By ANTHONY HADEN-GUEST
As a beginner magazine writer, back in the Golden Age of Magazines – and, yes, I want those caps! – I got to know some terrific photographers and Eve Arnold was one of them. Arnold, an American in London with hair swept back into a no nonsense look, was with Magnum, which was a photographer’s sect as much as a major agency, and she once shared memories of working conditions during the austere post-war years, such as a big shoot for Life magazine, who allotted her just six rolls of film. Is it a false memory that the subject was Marilyn Monroe? Arnold did indeed shoot the filming of the John Huston movie, The Misfits, bonded with the actress and produced a book. Just why did this show prompt these memories?

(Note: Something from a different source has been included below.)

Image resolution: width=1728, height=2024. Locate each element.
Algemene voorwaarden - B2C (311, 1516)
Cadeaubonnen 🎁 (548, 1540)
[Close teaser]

Because Arnold made it clear that she had an advantage on such a shoot, a situation which involved both chance and intimacy, a single word: Trust.
So to The Female Lens, the show of photographs of women by woman photographers at New York City’s Richard Taittinger Gallery, the very name of which will be likely to bring to mind its polar opposite, The Male Gaze. This phrase was coined some four decades plus ago by Laura Mulvey, a British film theorist, as part of her description of the way a man is likely to look at an attractive woman unknown to him, and it remains in widespread use today, suggesting both the eye of the connoisseur, the would-be collector of beautiful objects, as also the instinctual eye of the hunter, checking out prey. Which seems spot on to me.